## Problem statement
Show every line of the records that contains the word "text", copying each one in full. Case counts.

## Provided material
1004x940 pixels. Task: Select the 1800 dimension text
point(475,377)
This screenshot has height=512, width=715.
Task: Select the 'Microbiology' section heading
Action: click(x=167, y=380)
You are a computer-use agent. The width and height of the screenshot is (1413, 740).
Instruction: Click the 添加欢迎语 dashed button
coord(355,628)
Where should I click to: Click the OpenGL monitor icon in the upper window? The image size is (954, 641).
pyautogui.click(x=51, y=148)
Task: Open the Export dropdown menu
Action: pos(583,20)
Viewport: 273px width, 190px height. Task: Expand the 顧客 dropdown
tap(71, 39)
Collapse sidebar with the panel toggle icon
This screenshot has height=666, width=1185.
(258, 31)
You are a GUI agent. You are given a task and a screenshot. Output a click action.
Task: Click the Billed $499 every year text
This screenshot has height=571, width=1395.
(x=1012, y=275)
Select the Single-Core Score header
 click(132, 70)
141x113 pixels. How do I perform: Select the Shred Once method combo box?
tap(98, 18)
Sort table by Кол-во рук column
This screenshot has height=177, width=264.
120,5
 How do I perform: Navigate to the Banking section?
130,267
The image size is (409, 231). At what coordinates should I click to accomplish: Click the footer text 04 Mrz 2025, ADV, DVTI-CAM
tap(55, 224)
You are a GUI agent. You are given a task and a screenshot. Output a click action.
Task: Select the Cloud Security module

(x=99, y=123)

## Answer to the problem
1004x940 pixels. Task: Select the 1800 dimension text
Task: Click the Billed $499 every year text
The image size is (409, 231). At what coordinates should I click to accomplish: Click the footer text 04 Mrz 2025, ADV, DVTI-CAM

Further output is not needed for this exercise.